QUESTIONS TO ANSWER:
1. Duplicate the passage on autistic accommodation from "Your comments make" to "are very complex.".
2. Go on writing the passage on autistic accommodation, starting where it stops.

STUDY TEXT:
· · · · ·

Your comments make a lot of sense. In this series, I’ve been trying to stay away from speculating on why people do what they do and to focus on speaking from my own perspective. However, trying to put myself in another person’s shoes is nearly an involuntary reflex (my first question usually being “Why did he/she just do THAT?”) so I’ve been giving a lot of thought to the question of what is driving people here, and the possibilities are very complex.
It’s true that the doctor is asking me to accommodate to her, and that I am asking her to acccommodate to me. However, the playing field is not level. The chief difference between us is that I’ve spent nearly every day of my life accommodating to the world that is set up to work for her neurological system, and that she has not shown a great deal of willingness to set things up so that, for a half hour or an hour, every now and then, her office might work with my neurological system. It’s true that people, in general, resist change and will not easily leave their comfort zones. In fact, given how much we have to accommodate to the world around us, I think it’s pretty ironic that we autistic folks are the ones who get pegged with the tag of “change aversive,” as though we are the only ones!

· · · · ·

GIVEN DATA:
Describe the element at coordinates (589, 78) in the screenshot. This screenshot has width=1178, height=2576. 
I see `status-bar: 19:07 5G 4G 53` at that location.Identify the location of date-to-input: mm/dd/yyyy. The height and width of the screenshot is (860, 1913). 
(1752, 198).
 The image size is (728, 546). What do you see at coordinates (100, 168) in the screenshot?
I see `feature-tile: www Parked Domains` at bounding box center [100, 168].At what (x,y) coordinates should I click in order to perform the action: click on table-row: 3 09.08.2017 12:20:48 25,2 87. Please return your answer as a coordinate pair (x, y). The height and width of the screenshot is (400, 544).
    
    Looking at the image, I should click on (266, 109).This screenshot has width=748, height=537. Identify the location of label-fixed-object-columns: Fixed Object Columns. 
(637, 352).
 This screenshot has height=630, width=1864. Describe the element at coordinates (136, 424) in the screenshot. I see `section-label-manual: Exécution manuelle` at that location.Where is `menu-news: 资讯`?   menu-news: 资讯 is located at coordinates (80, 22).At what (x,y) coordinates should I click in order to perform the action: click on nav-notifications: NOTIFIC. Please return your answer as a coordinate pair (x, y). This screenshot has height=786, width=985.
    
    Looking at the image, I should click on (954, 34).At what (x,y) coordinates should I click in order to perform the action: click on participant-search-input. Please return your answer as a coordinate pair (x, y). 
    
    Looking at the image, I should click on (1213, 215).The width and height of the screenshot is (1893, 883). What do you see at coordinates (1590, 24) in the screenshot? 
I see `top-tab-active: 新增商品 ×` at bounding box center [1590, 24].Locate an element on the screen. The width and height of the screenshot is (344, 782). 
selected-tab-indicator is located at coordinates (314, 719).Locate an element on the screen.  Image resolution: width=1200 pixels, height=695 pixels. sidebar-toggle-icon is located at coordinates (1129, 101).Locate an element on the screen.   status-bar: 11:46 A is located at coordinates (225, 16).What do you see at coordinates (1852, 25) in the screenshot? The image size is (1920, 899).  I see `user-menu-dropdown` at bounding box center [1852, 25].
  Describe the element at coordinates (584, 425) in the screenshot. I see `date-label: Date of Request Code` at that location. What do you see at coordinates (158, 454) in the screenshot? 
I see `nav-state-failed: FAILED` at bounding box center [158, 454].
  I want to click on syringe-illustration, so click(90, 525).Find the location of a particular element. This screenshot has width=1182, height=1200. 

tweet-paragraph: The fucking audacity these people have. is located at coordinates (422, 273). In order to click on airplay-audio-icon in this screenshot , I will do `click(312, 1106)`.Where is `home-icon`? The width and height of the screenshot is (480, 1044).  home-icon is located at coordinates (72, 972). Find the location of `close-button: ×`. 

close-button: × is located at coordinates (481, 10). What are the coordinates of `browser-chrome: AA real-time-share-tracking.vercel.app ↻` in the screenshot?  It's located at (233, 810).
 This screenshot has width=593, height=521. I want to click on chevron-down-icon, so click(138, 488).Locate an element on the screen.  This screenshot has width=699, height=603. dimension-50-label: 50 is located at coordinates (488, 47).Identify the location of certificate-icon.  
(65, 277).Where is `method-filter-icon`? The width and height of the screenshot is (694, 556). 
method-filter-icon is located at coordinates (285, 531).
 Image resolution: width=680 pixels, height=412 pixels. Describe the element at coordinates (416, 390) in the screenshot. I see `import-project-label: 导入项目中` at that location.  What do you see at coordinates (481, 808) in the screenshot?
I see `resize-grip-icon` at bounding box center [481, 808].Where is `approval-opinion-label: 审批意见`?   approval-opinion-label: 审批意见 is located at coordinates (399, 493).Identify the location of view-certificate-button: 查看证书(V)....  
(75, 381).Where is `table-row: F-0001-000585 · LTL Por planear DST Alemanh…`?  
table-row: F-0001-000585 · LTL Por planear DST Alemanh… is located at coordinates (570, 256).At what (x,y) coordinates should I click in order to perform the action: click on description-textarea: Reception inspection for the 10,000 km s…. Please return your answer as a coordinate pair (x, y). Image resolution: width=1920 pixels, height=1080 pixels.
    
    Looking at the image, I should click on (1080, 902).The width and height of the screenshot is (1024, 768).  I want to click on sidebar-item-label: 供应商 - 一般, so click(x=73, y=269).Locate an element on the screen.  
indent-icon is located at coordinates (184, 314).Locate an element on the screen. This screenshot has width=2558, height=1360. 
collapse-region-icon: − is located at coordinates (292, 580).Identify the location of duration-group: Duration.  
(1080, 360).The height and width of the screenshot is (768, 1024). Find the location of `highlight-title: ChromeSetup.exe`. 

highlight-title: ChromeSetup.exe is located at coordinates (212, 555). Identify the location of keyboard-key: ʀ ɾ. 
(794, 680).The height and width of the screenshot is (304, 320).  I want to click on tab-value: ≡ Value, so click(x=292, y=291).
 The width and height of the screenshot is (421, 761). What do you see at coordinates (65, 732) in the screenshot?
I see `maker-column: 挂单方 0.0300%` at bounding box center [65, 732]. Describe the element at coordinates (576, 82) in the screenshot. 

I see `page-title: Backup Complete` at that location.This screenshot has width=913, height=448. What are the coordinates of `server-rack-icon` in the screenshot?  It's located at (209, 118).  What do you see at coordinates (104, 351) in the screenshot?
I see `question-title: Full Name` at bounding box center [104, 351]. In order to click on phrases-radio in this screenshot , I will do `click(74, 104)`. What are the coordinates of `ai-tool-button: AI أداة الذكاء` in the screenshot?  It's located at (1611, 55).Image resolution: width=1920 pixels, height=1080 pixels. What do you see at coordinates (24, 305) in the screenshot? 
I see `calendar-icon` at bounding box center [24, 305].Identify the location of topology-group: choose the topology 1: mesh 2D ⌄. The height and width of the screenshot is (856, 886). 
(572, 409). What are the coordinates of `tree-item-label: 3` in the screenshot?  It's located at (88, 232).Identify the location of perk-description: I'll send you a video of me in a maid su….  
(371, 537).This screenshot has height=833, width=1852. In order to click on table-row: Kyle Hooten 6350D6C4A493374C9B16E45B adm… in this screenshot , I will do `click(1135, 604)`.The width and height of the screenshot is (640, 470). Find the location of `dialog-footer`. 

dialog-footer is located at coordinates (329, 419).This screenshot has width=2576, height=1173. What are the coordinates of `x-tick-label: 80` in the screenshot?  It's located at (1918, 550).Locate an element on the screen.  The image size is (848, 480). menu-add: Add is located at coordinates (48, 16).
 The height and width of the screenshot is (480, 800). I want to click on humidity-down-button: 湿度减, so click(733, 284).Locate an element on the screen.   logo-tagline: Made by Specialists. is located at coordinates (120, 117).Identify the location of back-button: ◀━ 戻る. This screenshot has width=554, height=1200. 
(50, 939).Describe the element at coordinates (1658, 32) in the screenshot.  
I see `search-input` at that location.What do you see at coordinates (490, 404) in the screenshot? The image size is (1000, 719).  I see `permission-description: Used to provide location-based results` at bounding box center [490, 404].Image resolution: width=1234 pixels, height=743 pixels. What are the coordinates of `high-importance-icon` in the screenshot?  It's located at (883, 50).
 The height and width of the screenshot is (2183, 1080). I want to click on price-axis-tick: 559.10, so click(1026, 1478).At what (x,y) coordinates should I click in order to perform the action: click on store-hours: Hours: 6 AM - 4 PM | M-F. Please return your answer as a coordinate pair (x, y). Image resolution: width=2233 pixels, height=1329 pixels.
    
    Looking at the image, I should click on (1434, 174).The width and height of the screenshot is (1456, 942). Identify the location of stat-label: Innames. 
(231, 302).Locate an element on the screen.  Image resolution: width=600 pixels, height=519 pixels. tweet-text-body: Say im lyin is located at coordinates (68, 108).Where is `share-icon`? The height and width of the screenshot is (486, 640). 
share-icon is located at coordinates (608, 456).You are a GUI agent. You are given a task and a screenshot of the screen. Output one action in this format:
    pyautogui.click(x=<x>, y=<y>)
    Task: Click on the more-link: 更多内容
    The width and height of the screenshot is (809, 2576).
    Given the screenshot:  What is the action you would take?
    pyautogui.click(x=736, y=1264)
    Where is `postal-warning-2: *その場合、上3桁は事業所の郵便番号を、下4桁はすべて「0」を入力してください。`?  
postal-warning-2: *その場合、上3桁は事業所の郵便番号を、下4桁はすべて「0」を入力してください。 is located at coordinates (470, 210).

· · · · ·

RESPONSES FOR EACH TASK:
1.
Your comments make a lot of sense. In this series, I’ve been trying to stay away from speculating on why people do what they do and to focus on speaking from my own perspective. However, trying to put myself in another person’s shoes is nearly an involuntary reflex (my first question usually being “Why did he/she just do THAT?”) so I’ve been giving a lot of thought to the question of what is driving people here, and the possibilities are very complex.

2.
Your idea of taking a laptop and exchanging notes is an excellent one. In fact, I communicate by written notes with my two Voc Rehab counselors–one of whom is Deaf, and one of whom can speak and hear. They are both completely respectful of my needs and abilities–the Deaf counselor does not expect me to be fluent in ASL (though I know some and use it when I can), and the speaking/hearing counselor does not expect me to speak and hear when I’m in the office (even though in some other contexts, I can do both). Of course, Voc Rehab exists to help disabled Vermonters find employment, so it is set up to be respectful of disabled people. This is one of the reasons that I always look forward to going there.